The opening film which screened that evening, Aboozar Amini’s Kabul, City in the Wind, brings together much of what is important to IDFA: the cinematic depiction of reality within a personal story, made by a new, up-and-coming talent. It’s also a story that contributes to mutual understanding and empathy: one of the powers of documentary referred to by the minister.
In 31 years of existence, IDFA has become the most significant international documentary festival in the world. The popularity of the genre has also grown exponentially during the past ten years. Documentaries are increasingly screening at the major festivals, as well as being produced and programmed by commercial super-platforms. The documentary genre is flourishing. At the same time, however, increasing commercialization is leading to documentaries being judged more and more against criteria dictated by viewing, audience, and sales figures. This can lead to uniformity and restricted scope for cinematic experimentation. The socially critical role of the documentary can also be jeopardized.
For these reasons, IDFA sees it as our task – now more than ever – to focus on a pluriform range of high-quality, creative documentaries, to offer a place for films that use unconventional visual language or complex narrative structures, and to present documentaries made from a non-Western perspective. IDFA wishes to be both an accessible festival for large audiences and a platform for cinema that exceeds expectations and stimulates a critical attitude.

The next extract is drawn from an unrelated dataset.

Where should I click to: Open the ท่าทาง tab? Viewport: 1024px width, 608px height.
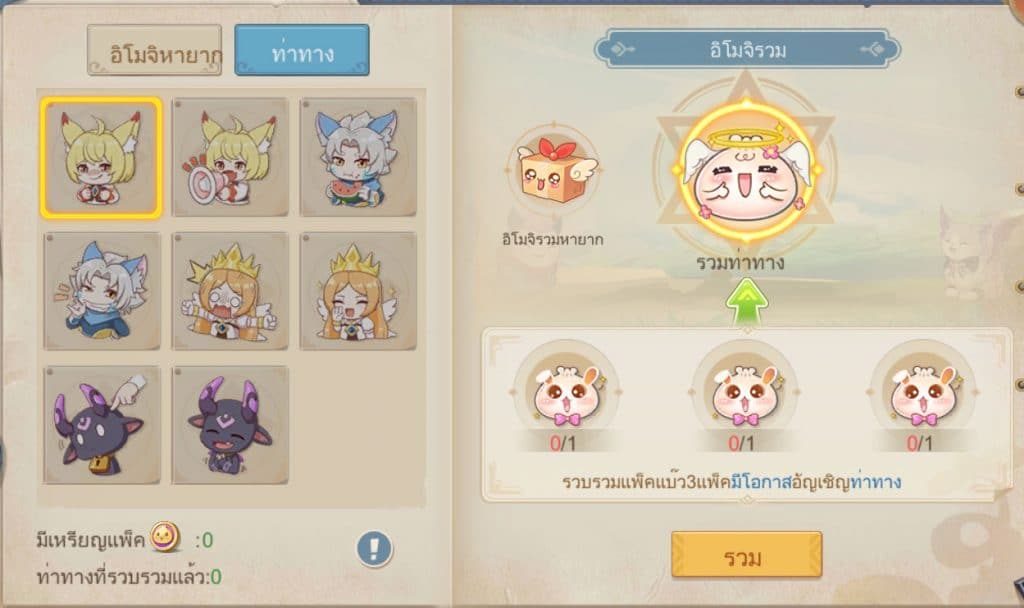302,51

IDFA 2018 was the first festival under new artistic director Orwa Nyrabia. Through a number of highly significant modifications, in his first year he took steps towards what he describes as the ‘rejuvenation’ of IDFA. In his closing speech, Nyrabia argued for an open and inclusive festival, with a greater focus on artistic authenticity, freedom of expression, gender, and pluralism within documentary. To develop the genre as an art form and to capture the times in which we live in a selection of documentaries: this is IDFA’s mission.
Cees van ‘t Hullenaar
Aboozar Amini at the IDFA 2018 Award Ceremony on November 21, 2018 in the Internationaal Theater Amsterdam.